• [Exercise description]
Give the number of lines in the data below that contain "agent", and only that number.

• [Available data]
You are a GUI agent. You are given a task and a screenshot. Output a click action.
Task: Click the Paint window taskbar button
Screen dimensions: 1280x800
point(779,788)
...
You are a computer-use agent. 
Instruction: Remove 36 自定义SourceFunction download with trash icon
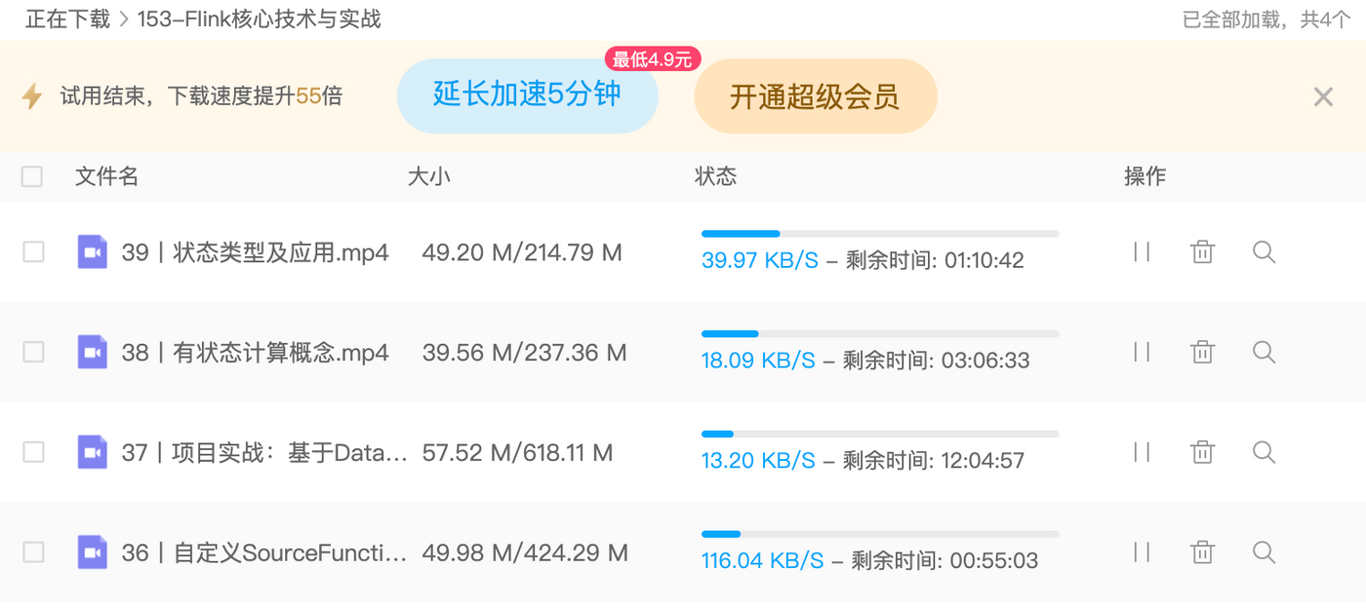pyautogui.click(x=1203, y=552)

• [Result of the exercise]
2